Here are the steps used to obtain motif occurence in the fasta sequence provided

  1. Create the bedgraph read count for each basepairs for all the replicates
bedtools coverage -a BED_FILE.bed -b BAM_FILES.bam -d > out_sum_depth_each_bp.bed
  1. Generate bedgraph file with average signal over the replicates
awk 'BEGIN {OFS="\t"}; {print $1, $2+$4-1, $2+$4, $5/2}' out_sum_depth_each_bp.bed > avg_enh_cov.bg
  1. Convert bedgraph to wig
perl ../bedgraphToWig.pl --bedgraph avg_enh_cov.bg --wig genome_coverage.wig --step 20 --compact
  1. Generate smoothed version of wig file
create-priors --oc heart_P0_priors5 --alpha 1 --beta 130000 --num-bins 20 --parse-genomic-coord enhancers_sort_sequence.fa heart_P0_genome_coverage_enhancers.wig
  1. Run FIMO with position specific priors
fimo -oc cisBP_sample --bgfile shuffled_enh_background_file --parse-genomic-coord --psp priors.wig --prior-dist priors.dist M1628_1.02.meme ../enhancers_sort_sequence.fa

mouseENOCDE Data

Processed data is located at: /project/bioinformatics/shared/tfgnetwork/encode/mouse/

There are two directories

  • ChIP-seq - Contains processed ChIP-seq files for 8 histone marks and all the 9 tissues at different developmental timepoints. metadata.tsv file within the directory provides metadata for all the samples.
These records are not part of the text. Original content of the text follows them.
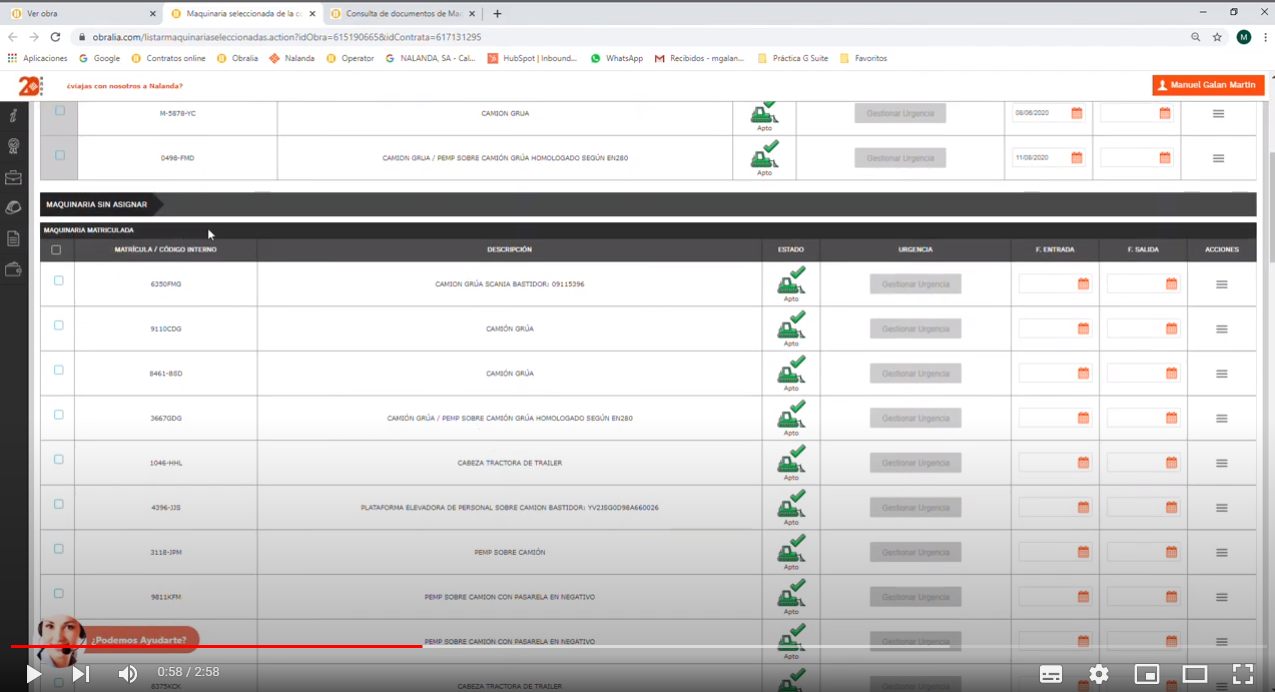Open Manuel Galan Martin user button
The height and width of the screenshot is (692, 1275).
[x=1208, y=85]
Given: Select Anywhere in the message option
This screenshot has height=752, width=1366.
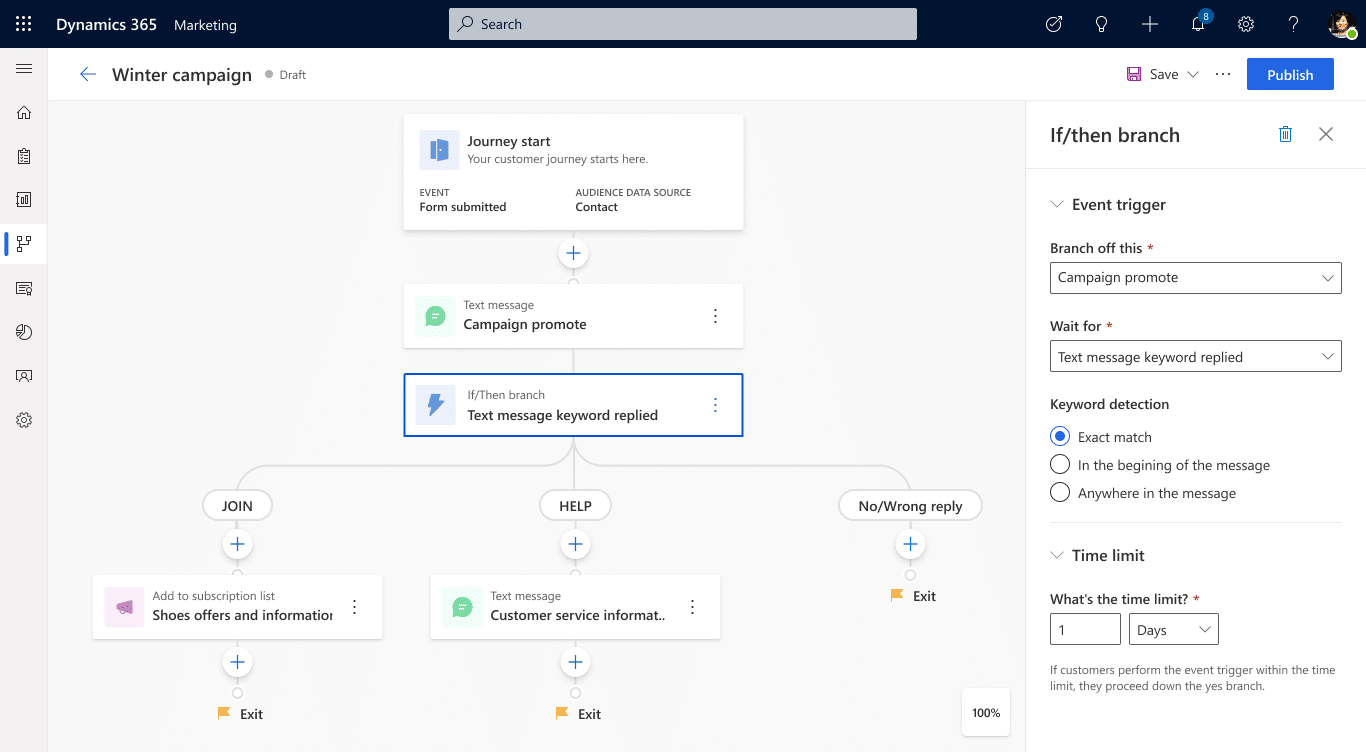Looking at the screenshot, I should [x=1060, y=493].

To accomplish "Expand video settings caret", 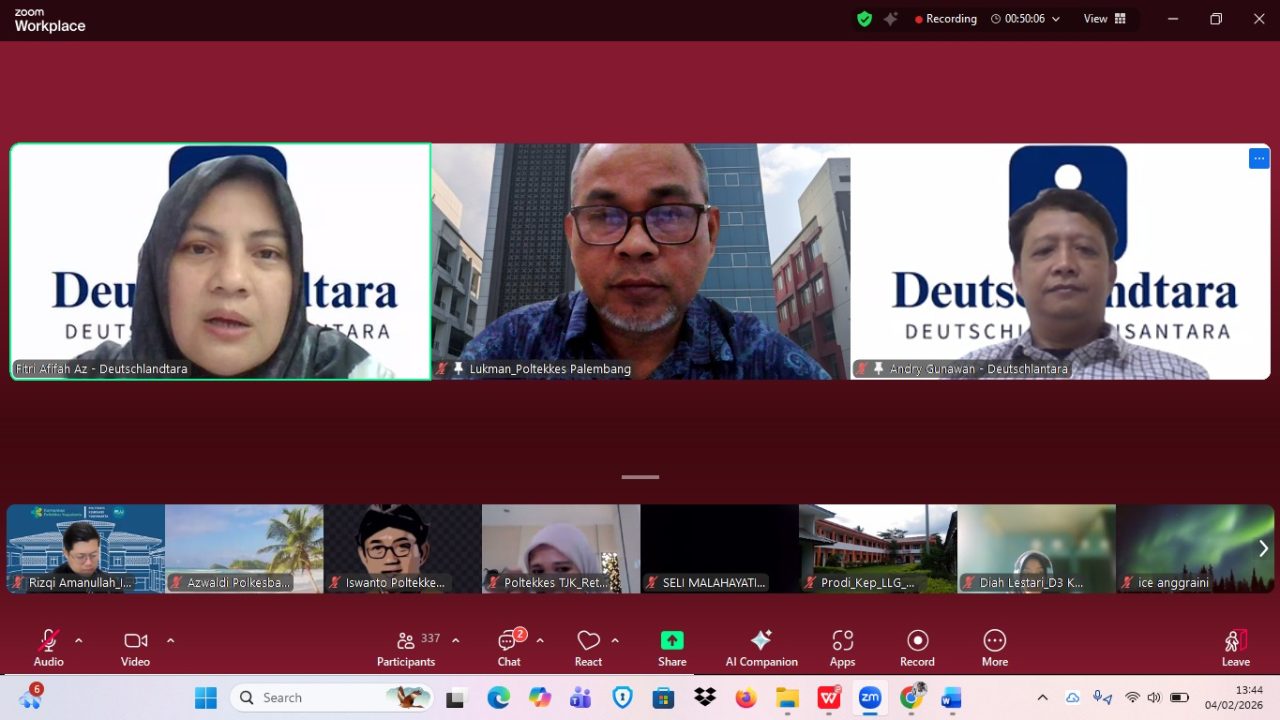I will tap(170, 640).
  • RNA-seq - Contains TPM quantifications for all the 9 tissues at different developmental timepoints. metadata.tsv file within the directory provides metadata for all the samples.

Note: For ChIP-seq, only relevant files were downloaded for the analysis.

Repository Data

Intermediary files for the repository is located at: /project/bioinformatics/shared/tfgnetwork/repo_data

Repository data contains motifs (CisBP motifs), mouse enhancers, enhancer signal matrix across all samples, gene expression signal matrix across all samples, TAD positions, and enhancer-gene networks for all the 66 context.